そうしたことを無視して、籠池夫妻だけをウソつきの悪者に仕立て証人喚問の信憑性を下げようと躍起になっているのが、官邸と自民党であり、この問題で政権を追い込もうとする民進党の議員を攻撃するのに血道をあげているのが一部のメディアや、ジャーナリスト、政治家である。

一例をあげよう。どういうわけか、民進党の辻元清美議員が、産経新聞、維新の足立康史議員、ジャーナリストの山口敬之氏ら、いわば「安倍サークルの槍玉にあがったのである。

公開された昭恵夫人と籠池諄子副園長のメールのやりとり。そのなかで「安倍サークル」の面々が着目したのは3月1日、諄子氏から昭恵氏に送られたショートメールのこの部分だ。

「辻元清美が幼稚園に侵入しかけ 私達を怒らせようとしました嘘の証言した男は辻本と仲良しの関西生コンの人間でしたさしむけたようです」
(原文のまま)

辻元議員が幼稚園に侵入しようとしたとか、作業員を小学校建設現場に送り込んだとか。本筋とは無関係のしかも意図や意味のよくわからないメールの内容をもって、足立議員はツイッターで、山口氏はフェイスブックで辻元議員に説明を求め、民進党の対応を批判した。だいたい、そんなことをして辻元氏に得することが何かあるだろうか。

驚くべきは産経新聞の対応だ。3月28日の「民進・辻元清美氏に新たな『3つの疑惑』」と題する記事で、このメールの内容を取り上げ、辻元氏に質問状を送った。

民進党が「誤った内容だ。
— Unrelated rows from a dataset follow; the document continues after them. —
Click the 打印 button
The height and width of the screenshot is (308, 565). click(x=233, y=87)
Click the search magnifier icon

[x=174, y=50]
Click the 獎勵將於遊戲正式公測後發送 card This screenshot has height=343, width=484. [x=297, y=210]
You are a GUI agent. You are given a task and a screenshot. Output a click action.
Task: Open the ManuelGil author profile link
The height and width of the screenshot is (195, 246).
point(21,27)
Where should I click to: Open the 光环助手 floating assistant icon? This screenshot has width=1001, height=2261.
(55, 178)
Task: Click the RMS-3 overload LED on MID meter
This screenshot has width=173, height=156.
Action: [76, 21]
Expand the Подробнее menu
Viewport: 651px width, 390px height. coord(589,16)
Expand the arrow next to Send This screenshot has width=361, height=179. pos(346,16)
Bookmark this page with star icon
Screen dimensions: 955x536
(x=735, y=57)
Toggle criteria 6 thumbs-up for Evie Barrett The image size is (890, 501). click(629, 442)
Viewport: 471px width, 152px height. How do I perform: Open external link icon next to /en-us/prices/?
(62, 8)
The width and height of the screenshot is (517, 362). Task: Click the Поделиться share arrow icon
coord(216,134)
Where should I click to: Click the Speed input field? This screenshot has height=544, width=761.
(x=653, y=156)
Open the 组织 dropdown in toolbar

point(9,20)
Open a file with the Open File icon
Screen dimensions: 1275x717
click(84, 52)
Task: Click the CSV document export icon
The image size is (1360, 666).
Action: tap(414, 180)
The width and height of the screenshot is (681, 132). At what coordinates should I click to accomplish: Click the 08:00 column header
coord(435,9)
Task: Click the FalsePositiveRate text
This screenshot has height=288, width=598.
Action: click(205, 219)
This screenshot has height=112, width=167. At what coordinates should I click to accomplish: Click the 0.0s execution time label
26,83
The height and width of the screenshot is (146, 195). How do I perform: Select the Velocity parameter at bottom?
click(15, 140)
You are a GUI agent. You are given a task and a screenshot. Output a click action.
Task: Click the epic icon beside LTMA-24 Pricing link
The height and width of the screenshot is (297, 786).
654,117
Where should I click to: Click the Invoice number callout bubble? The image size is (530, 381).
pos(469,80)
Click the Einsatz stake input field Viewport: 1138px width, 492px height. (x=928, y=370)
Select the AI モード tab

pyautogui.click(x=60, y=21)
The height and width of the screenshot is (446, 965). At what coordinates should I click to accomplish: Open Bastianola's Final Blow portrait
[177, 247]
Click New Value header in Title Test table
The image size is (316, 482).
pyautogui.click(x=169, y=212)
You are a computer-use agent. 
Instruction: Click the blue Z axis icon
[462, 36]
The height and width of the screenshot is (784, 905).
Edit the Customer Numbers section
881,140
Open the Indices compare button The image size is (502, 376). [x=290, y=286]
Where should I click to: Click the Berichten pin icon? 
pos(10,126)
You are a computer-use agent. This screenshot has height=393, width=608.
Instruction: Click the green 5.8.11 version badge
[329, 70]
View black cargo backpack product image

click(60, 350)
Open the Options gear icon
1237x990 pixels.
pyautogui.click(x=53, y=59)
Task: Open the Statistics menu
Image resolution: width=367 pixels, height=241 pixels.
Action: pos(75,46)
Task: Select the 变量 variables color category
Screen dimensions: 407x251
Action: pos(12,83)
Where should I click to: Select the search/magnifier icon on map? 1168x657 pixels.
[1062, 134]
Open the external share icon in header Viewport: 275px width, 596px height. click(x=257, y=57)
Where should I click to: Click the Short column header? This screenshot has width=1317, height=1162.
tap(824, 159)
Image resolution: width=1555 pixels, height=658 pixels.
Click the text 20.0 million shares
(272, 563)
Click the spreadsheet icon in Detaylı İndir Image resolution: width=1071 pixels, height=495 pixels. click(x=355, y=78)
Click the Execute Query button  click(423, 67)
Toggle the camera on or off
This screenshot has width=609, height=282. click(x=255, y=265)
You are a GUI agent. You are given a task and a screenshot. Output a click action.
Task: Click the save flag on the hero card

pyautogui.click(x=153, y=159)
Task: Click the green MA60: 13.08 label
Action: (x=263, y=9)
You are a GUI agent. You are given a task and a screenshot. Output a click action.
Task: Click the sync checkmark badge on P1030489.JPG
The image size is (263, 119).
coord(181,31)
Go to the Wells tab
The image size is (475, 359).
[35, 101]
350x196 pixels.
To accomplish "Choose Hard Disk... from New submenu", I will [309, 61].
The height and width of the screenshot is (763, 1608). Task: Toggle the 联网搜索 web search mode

法的措置も含めて対応を考える」という抗議文を産経新聞に送ると、同紙の石橋文登政治部長が「恫喝と圧力に屈しない 民進党の抗議に反論する」という記事を掲載した。

「民進党の皆さんは、なぜ政権を失い、なぜ今も国民に見放されたままなのか、まだお気づきになっていないようだ」と、まるで安倍総理の発言のような書き出しではじまる文章。その結びはこうだ。

もっとも問題なのは、民進党の隠蔽体質であり、恫喝体質である。自由で民主的な社会を守るためにも屈するわけにはいかない。蓮舫氏の「二重国籍」疑惑も含めて今後も政界の疑惑は徹底的に追及していきたい。

何と大げさな言いぐさか。森友問題の本質から全くかけ離れたどうでもいい真偽を問題にしてどうなるのか。法的措置をとるという民進党も大人げないが、これを安倍政権の隠蔽・恫喝体質に寛容な産経新聞の、しかも安倍首相ときわめて仲のいい政治部長が、「民主的な社会を守るためにと誇大な論陣を張るのは、なんとも滑稽なことである。